The Private-Pay Shift: Why Therapists Are Leaving Insurance Panels in 2026
One-third of psychologists no longer accept insurance, and 50% of marriage and family therapists plan to leave panels within two years. Here's what's driving the shift — and what it means for your marketing strategy.
A Quiet Exodus from Insurance Panels
Something significant is happening in private practice therapy across the United States. Therapists who spent years jumping through credentialing hoops, submitting prior authorization requests, and waiting 90 days for reimbursements are increasingly deciding it isn't worth it anymore.
The shift to private pay — also called fee-for-service or out-of-network practice — has been building for years. In 2026, it has accelerated into something the industry can no longer ignore. Survey data, practice management reports, and professional association research all tell the same story: a large and growing share of licensed therapists are either limiting their insurance panel participation, going fully private pay, or actively planning to do so within the next 12 months.
This isn't a fringe movement. It's a structural response to real economic pressures — and understanding it matters whether you're a solo therapist weighing your options, a group practice owner watching your margins, or anyone trying to understand where mental healthcare delivery is heading.
The Numbers Are In: Therapists Are Exiting at Scale
Hard data on the private-pay trend has historically been difficult to aggregate, but 2025 produced some of the clearest numbers yet.
The American Psychological Association reported that around one-third of psychologists were not accepting insurance in 2024. Of those who had dropped panels, 82% cited insufficient reimbursement rates as a primary reason, and 62% pointed to administrative burden — billing overhead, prior authorization, documentation requirements.
Thrizer's 2025 Mental Health Insurance and Marketing Report, which surveyed hundreds of clinicians, found that the industry has reorganized into three roughly distinct groups: only 8% of clinicians are fully insurance-based, while 32% are entirely private pay and 60% use a hybrid model. The fully-insurance group is the fastest-shrinking of the three.

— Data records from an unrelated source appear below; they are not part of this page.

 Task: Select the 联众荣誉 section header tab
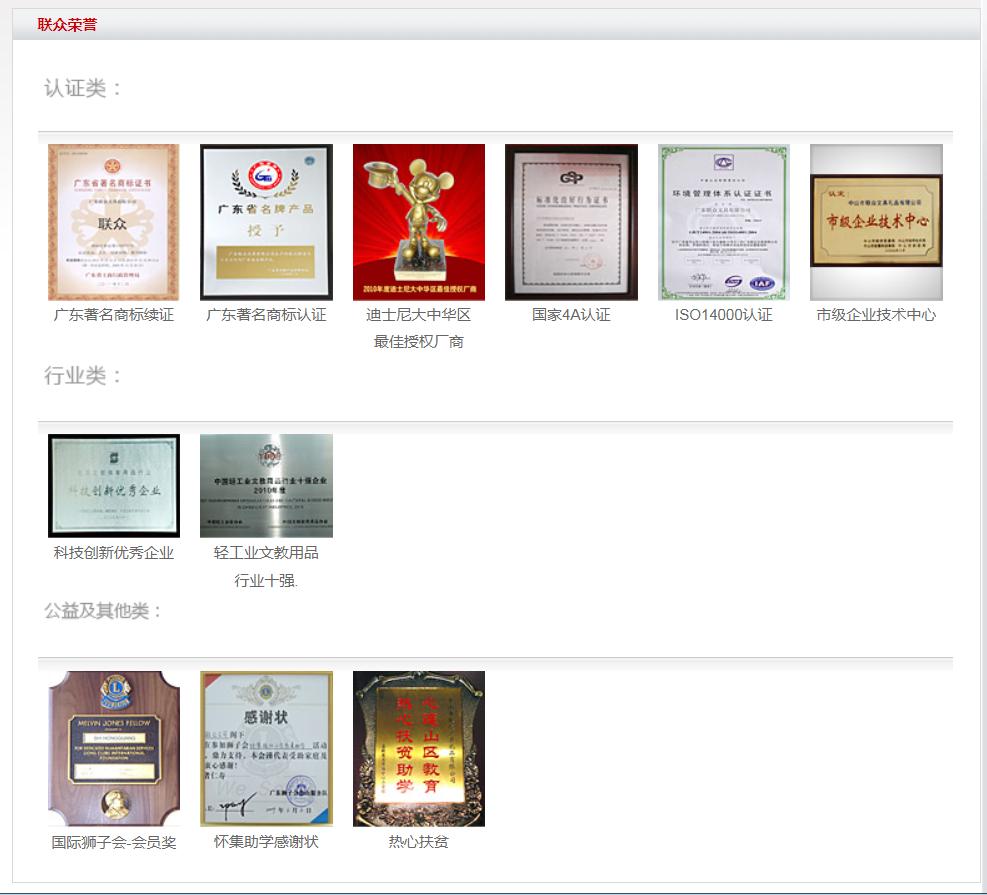tap(67, 25)
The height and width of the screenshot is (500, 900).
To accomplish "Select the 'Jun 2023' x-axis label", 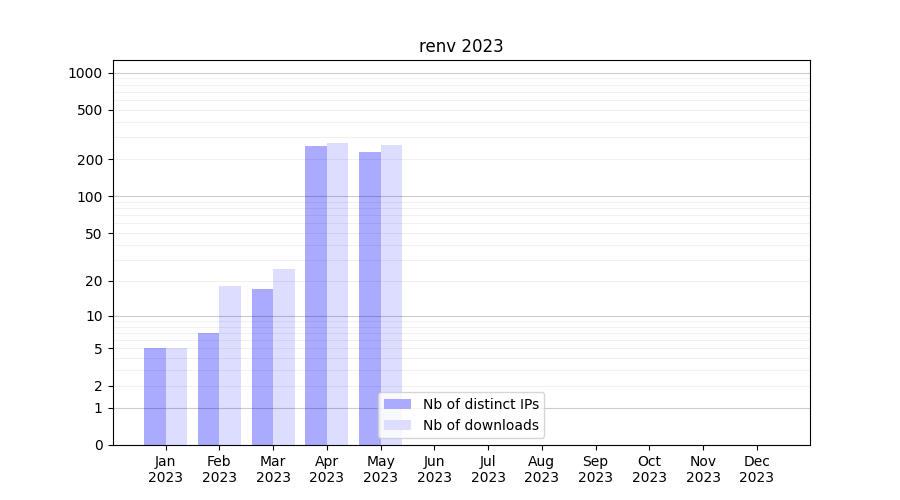I will [434, 469].
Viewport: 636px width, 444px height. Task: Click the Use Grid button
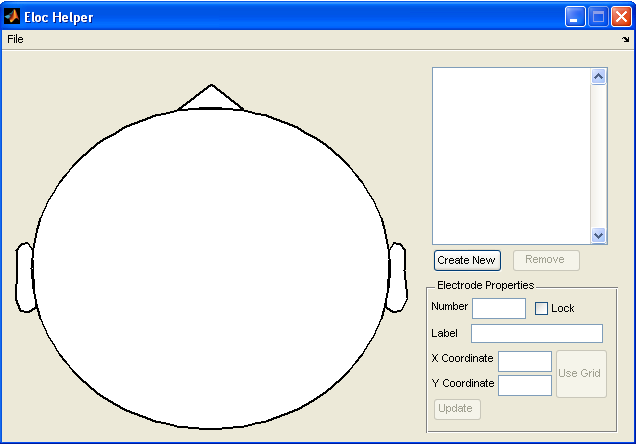(581, 374)
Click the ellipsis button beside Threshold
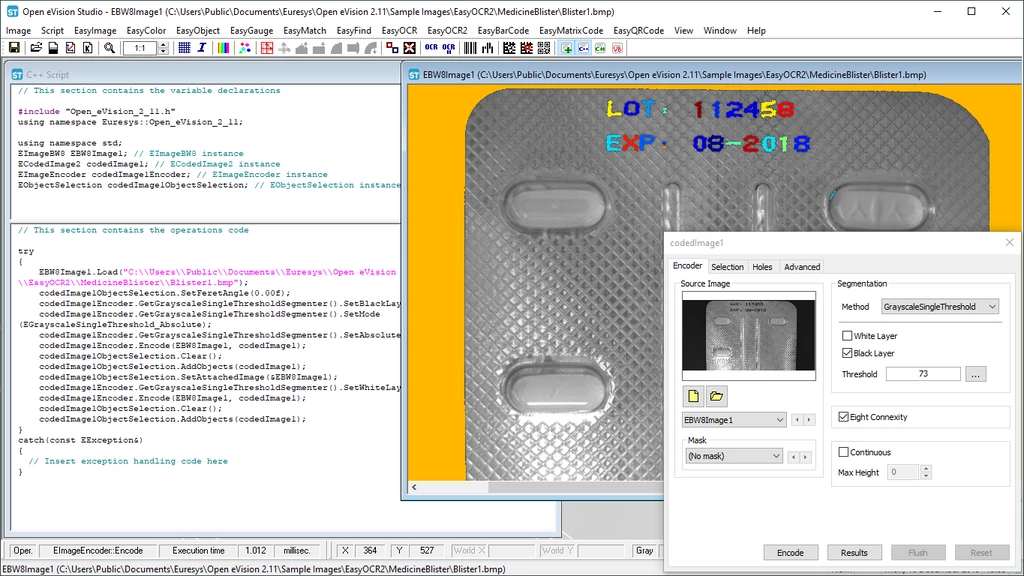 (x=976, y=374)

A statewide survey in New Hampshire found that 27% of mental health providers had left an insurance panel in the past five years, 26% planned to leave one or more panels soon, and — most strikingly — 50% of marriage and family therapists planned to leave a network within the next one to two years. The same survey found that nearly 79% of therapists reported difficulty finding another provider to refer patients to, a figure that illustrates the downstream access implications of the panel exit trend.
Among therapists who do leave panels, Thrizer's data breaks down the reasons clearly:
| Primary Reason for Going Out-of-Network | Share of Respondents |
|---|---|
| Financial (insufficient reimbursement rates) | 34% |
| Administrative burden (billing, authorizations) | 26% |
| More clinical autonomy | 20% |
| Burnout | 13% |
| Other | 7% |
(Source: Thrizer 2025 Mental Health Insurance and Marketing Report)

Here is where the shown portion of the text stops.